1. A percutaneous device comprising an elongated lead adapted to penetrate the skin, said lead including a portion having an external surface compatible with skin, subcutaneous tissue and other tissue, said surface including pockets extending into said surface for receiving ingrowth of living cells to permanently anchor the lead, antiseptic means including an antibacterial fluid reservoir for providing a controlled release of said fluid adjacent said portion of the lead, said reservoir including a walled chamber attached to said lead, said chamber walls provided with diffusion controlling passage means so that upon penetration of the skin by the device the fluid is released directly from said reservoir into the area around said reservoir portion over a prolonged period of time to prevent bacterial penetration into the tissue along the lead during ingrowth of said cells.
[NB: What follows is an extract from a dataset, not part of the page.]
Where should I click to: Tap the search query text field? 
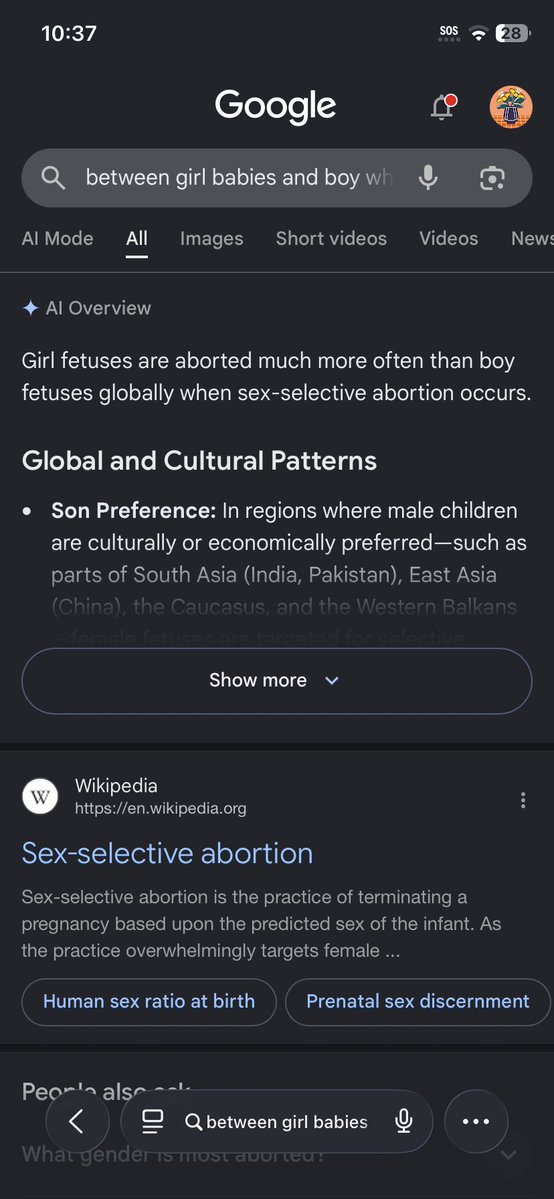pyautogui.click(x=239, y=177)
2. A lead device as in claim 1 in which said reservoir comprises an antibacterial fluid-containing absorptive material carried within said chamber of the lead.

3. A percutaneous lead as in claim 2 in which said release means includes a permeable barrier covering said absorptive material.
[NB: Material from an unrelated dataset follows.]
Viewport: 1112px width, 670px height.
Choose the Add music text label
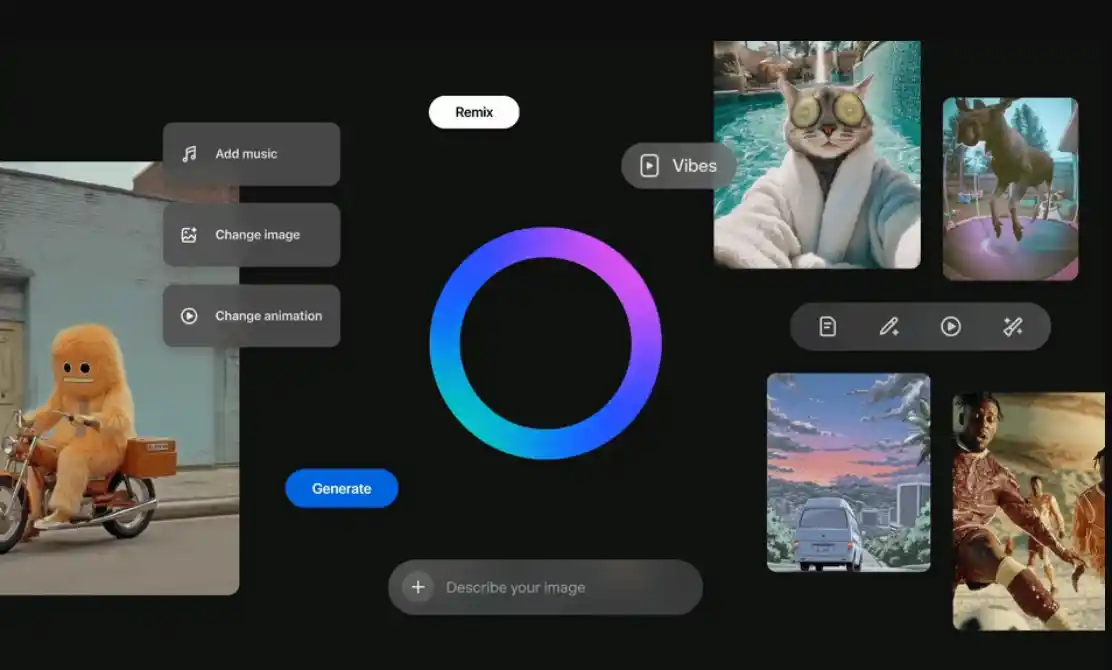(246, 154)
4. A percutaneous lead device as in claim 3 in which said barrier is a layer extending over essentially the entire surface of the absorptive material.

5. A percutaneous lead device as in claim 4 in which said layer is covered by a material which is compatible with living tissue having a plurality of microcavities of predetermined size and shape.

6. A percutaneous lead device as in claim 4 in which said layer has a thickness of from 0.001 to 0.020 inch.

7. A percutaneous lead as in claim 4 in which said layer is capable of anchoring tissue ingrowth on its outer surface.

8. A percutaneous lead device as in claim 5 including elongated passages through said layer of a size sufficient for permeability.

9. A percutaneous device comprising an elongated hollow lead adapted to penetrate the skin, said lead including a portion having a flexible external surface compatible with skin, subcutaneous tissue and other tissue, said surface portion including a plurality of adjacent substantially discrete pockets having openings which face toward the tissue, the walls of said pocket being of such shape and size as to provide means to accommodate a number of living cells sufficient to provide anchoring but not so large as to prevent essentially normal transfer of nutrients to said living cells in said pockets from said adjacent area of tissue, antiseptic means including an antibacterial fluid reservoir for providing a controlled release of said fluid adjacent said portion of the lead, said reservoir including a walled chamber attached to said lead, said chamber walls provided with diffusion controlling passage means so that upon penetration of the skin by the device the fluid is released directly from said reservoir into the area around said reservoir portion over a prolonged period of time to prevent bacterial penetration into the tissue along the lead during ingrowth of said cells.